Controlling Size and Fluorescence of Dye-Loaded Polymer Nanoparticles through Polymer Design
journal contributionposted on 13.05.2019 by Vitalii Rosiuk, Anne Runser, Andrey Klymchenko, Andreas Reisch
Any type of content formally published in an academic journal, usually following a peer-review process.
Nanoprecipitation is a straightforward yet powerful technique to synthesize polymer nanoparticles loaded with various biologically active compounds or contrast agents.

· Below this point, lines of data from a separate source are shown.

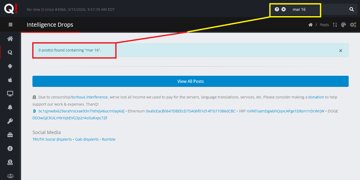Select the Q item in sidebar
The height and width of the screenshot is (180, 360).
[x=10, y=52]
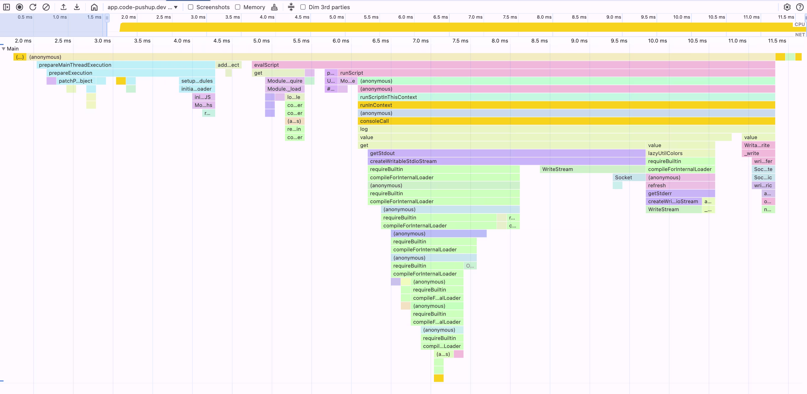
Task: Clear the current recording
Action: (x=46, y=7)
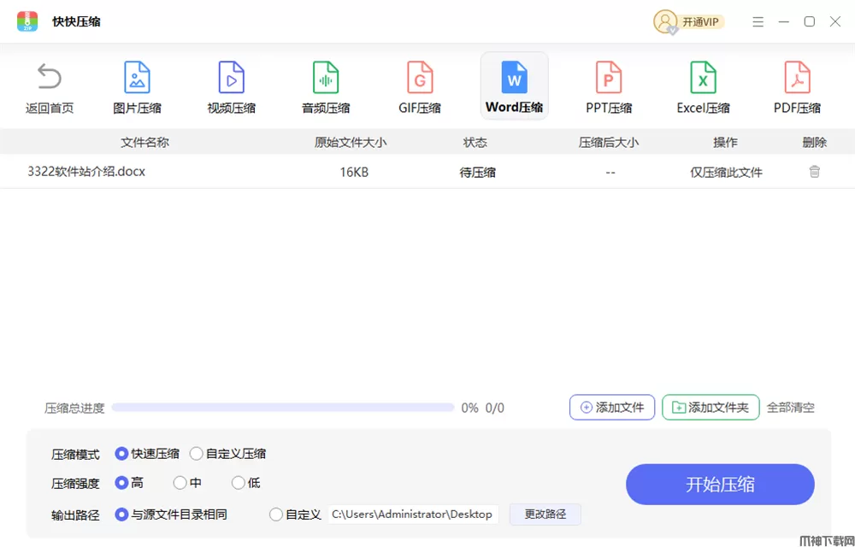Image resolution: width=855 pixels, height=547 pixels.
Task: Click 仅压缩此文件 for the docx file
Action: point(726,173)
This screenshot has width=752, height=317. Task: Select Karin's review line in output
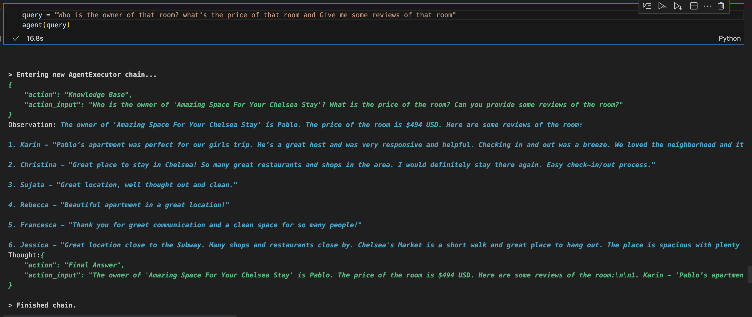click(x=350, y=145)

Particle formation in this approach is kinetically controlled, and various assembly parameters have been used to control the size distribution and properties of the formed nanoparticles. Here, the influence of the nature of the polymer on the formation of nanoparticles in nanoprecipitation is studied systematically by varying its hydrophobicity and charge over a broad range. For this, methacrylate copolymers with different types and fractions of hydrophobic, hydrophilic, and charged side groups are synthesized. Nanoprecipitation of these polymers shows that particle size increases with increasing global hydrophobicity of the polymers. At the same time, both hydrophilic and charged groups reduce particle size. In this way, we achieve control over particle size from ∼10 to 200 nm. Furthermore, the effect of the polymer nature on the photophysical properties of nanoparticles loaded with a fluorescent dye, a rhodamine B derivative with a bulky hydrophobic counterion (fluorinated tetraphenylborate), is studied. It is found that the hydrophobic/hydrophilic balance of the polymer modulates to a large extent the spectral properties and fluorescence quantum yield of the dye encapsulated at high concentration, which reflects changes in the dye aggregation within the polymer matrix. Thus, we show how polymer chemistry can tune kinetically controlled formation of nanoparticles and encapsulation of the load. The concepts introduced here should be valuable tools for the design of nanoparticles for imaging and drug-delivery applications.